Primary LanguageJupyter Notebook

PyBer_Analysis

Overview

This is an analysis of a car rides company/mobile application PyBer's performance between the months of January and May of the year 2019. In this analysis we are looking into the application's total number of rides, drivers, the total amount of fares, the average amount of payment per each ride and total weekly fares for each city type, including urban, suburban and rural cities. This analysis also includes a chart that summarizes each type of city's totals and averages and a line graphic that depics the weekly total fares for urban, suburban and rual cities. The said analysis aims to provide the PyBer application leadership with summaries of how this data is different depending on the city type. The analysis is followed by some additional recommendations for the application company to look into further analysis of the influencing indicators with the hope that the leadership can use them for the betterment of their service.

Resources

  • This analysis is referencing the PyBer_Challenge_stater_code ipynb file.
  • The code was written and debugged in Jupyter Notebook with the help of Panda and MatPlotLib dependencies (to augment Python analysis).
  • This analysis is pulling from the city_data.csv and ride_data.csv files.

Analysis

Below you are presented with the descriptive summary of the urban, suburban and rural rides, drivers, fares, average fare per ride and average fare per driver.

PyBer_summary_df.jpg

Urban rides constitue 68% of all rides, while suburban take up to 26% and rural 5%. The number of urban rides is 2.6 times higher than the number of suburban and 13 times higher than the number of rural rides. Urban drivers constitue 80% of all drivers, suburban drivers are at 16% and rural at 2.6%. Urban city drivers count is 5 times higher than suburban cities' and 31 times higher than rural count.

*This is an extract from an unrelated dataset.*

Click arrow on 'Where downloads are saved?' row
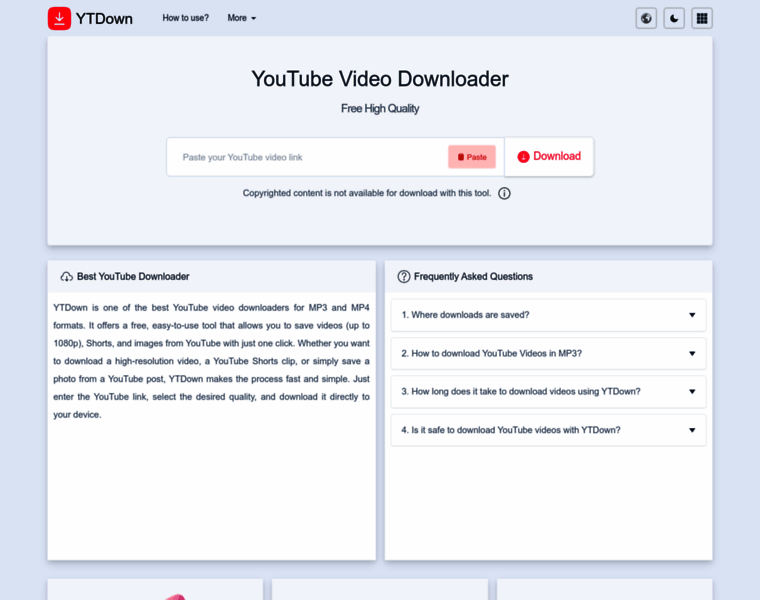 pyautogui.click(x=692, y=315)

In the suburban and rural cities during the described period each driver took more than one ride. In the urban cities some drivers didn't take rides at all, as their number is higher than the total number of rides. Hence we could assume that abundance of available drivers results in lower fares (as we can see from urban fares versus rural and suburban fares), however, we can't make that assumption without knowing the time and the distance spent per each ride.

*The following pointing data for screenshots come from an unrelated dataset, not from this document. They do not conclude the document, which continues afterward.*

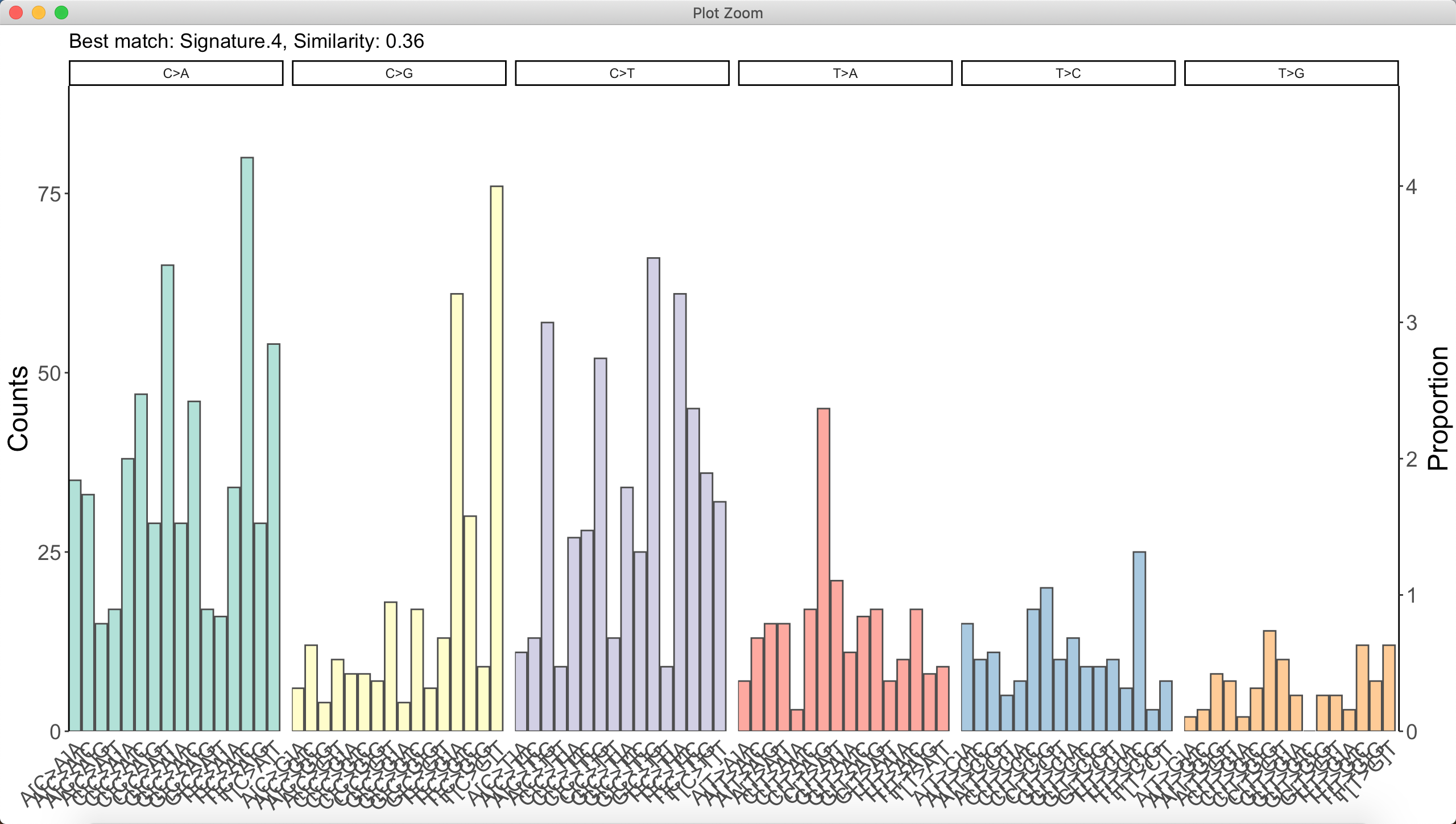Click the C>G facet header
The image size is (1456, 824).
pos(399,73)
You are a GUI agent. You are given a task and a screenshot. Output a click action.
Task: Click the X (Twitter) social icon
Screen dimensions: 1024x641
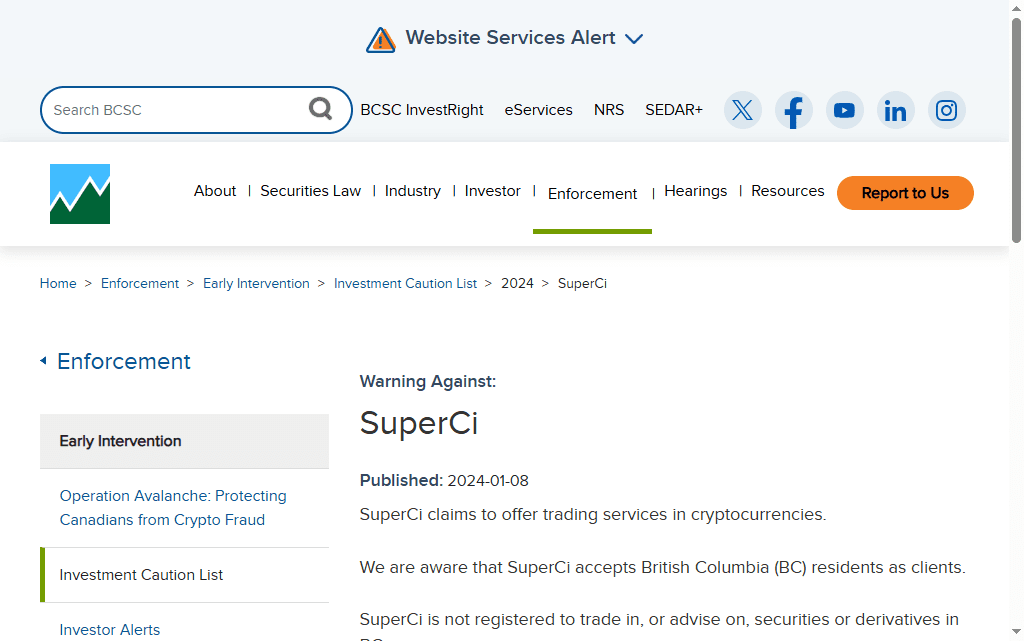tap(743, 110)

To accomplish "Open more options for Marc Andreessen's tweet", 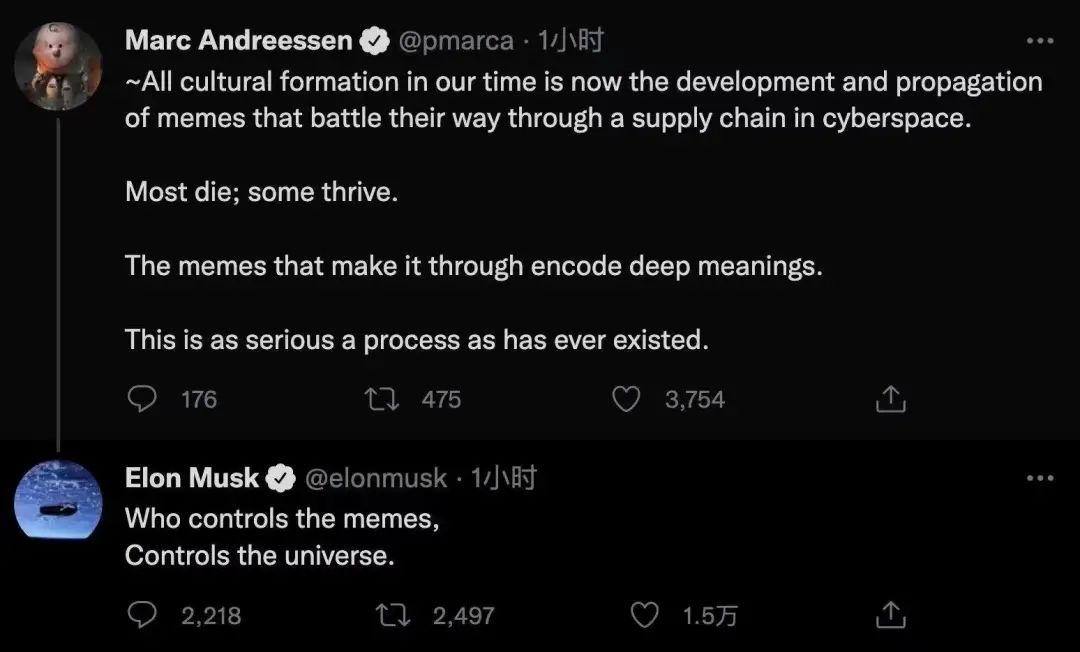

Urban cities made 62.7% of the fares, while suburban made 30.5% and rural made 6.8%. Average fare per ride is the lowest for the urban cities, and for the rural cities it is the highest. Average urban fares per driver are lower by 58% than suburban and 70% than rural.

The overall PyBer fare summary is presented in the image below:

Pyber_fare_summary.png

This line graphic is depicting the fares for the months of January through May of 2019, and it looks at the urban, suburban and rural cities' fare data. Pretty much each week the urban cities had higher fares with suburban and rural following. An interesting spike in fares is demonstrated in the second part of February, where we see parallel spike for every city category.

Recommendations Summary

Some of analysis additional recommendations include the following:

  • Look at gathering information regarding rides statistics by average length of each ride in terms of time and distance.
  • Look at some of the better performing cities among each city category and try to understand why those cities perform better.
  • Look at ride dencity/price/distance/time spent on a ride during regular and peak times, weekdays versus weekends.
  • Look at customer demographics, incluidng gender, age, ethnicity to see if that has anything to do with the performance.
  • Look into public transportation services frequency for each city type, including places with exceptionally good and bad public transportation service, see how that data affects PyBer's riding statistics.